## TASK ITEM
Everything in the listing must be transcribed exactly, from the first line to the last.

## DATA EXTRACT
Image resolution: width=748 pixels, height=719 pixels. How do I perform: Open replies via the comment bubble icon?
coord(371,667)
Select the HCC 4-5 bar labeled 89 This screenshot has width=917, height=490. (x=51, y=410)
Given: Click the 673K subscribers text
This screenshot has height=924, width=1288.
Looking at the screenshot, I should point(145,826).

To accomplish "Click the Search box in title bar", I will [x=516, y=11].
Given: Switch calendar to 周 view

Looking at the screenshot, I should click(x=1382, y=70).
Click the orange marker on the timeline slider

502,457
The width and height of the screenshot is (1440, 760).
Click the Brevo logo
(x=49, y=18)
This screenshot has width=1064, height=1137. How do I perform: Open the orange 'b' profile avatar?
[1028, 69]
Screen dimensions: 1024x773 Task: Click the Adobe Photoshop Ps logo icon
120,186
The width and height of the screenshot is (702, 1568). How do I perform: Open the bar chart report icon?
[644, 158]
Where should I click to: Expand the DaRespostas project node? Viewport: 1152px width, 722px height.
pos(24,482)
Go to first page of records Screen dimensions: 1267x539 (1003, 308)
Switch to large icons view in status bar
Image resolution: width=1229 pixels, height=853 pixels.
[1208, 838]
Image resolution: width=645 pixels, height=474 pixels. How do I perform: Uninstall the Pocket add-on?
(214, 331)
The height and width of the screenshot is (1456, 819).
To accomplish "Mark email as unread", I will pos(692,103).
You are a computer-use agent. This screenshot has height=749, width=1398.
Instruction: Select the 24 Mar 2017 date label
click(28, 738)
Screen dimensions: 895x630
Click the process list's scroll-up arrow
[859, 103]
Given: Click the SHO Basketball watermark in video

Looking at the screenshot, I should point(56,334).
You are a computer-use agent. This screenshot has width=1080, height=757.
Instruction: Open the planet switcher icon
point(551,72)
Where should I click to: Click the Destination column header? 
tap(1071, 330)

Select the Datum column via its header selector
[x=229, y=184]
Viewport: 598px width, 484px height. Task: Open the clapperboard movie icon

## FINISHED TASK
Image resolution: width=748 pixels, height=719 pixels. How do I perform: Open replies via the comment bubble icon?
coord(371,667)
Select the HCC 4-5 bar labeled 89 This screenshot has width=917, height=490. (x=51, y=410)
Given: Click the 673K subscribers text
This screenshot has height=924, width=1288.
Looking at the screenshot, I should point(145,826).

To accomplish "Click the Search box in title bar", I will [x=516, y=11].
Given: Switch calendar to 周 view

Looking at the screenshot, I should click(x=1382, y=70).
Click the orange marker on the timeline slider

502,457
The width and height of the screenshot is (1440, 760).
Click the Brevo logo
(x=49, y=18)
This screenshot has width=1064, height=1137. How do I perform: Open the orange 'b' profile avatar?
[1028, 69]
Screen dimensions: 1024x773 Task: Click the Adobe Photoshop Ps logo icon
120,186
The width and height of the screenshot is (702, 1568). How do I perform: Open the bar chart report icon?
[644, 158]
Where should I click to: Expand the DaRespostas project node? Viewport: 1152px width, 722px height.
pos(24,482)
Go to first page of records Screen dimensions: 1267x539 (1003, 308)
Switch to large icons view in status bar
Image resolution: width=1229 pixels, height=853 pixels.
[1208, 838]
Image resolution: width=645 pixels, height=474 pixels. How do I perform: Uninstall the Pocket add-on?
(214, 331)
The height and width of the screenshot is (1456, 819).
To accomplish "Mark email as unread", I will pos(692,103).
You are a computer-use agent. This screenshot has height=749, width=1398.
Instruction: Select the 24 Mar 2017 date label
click(28, 738)
Screen dimensions: 895x630
Click the process list's scroll-up arrow
[859, 103]
Given: Click the SHO Basketball watermark in video

Looking at the screenshot, I should point(56,334).
You are a computer-use agent. This screenshot has width=1080, height=757.
Instruction: Open the planet switcher icon
point(551,72)
Where should I click to: Click the Destination column header? 
tap(1071, 330)

Select the Datum column via its header selector
[x=229, y=184]
Viewport: 598px width, 484px height. Task: Open the clapperboard movie icon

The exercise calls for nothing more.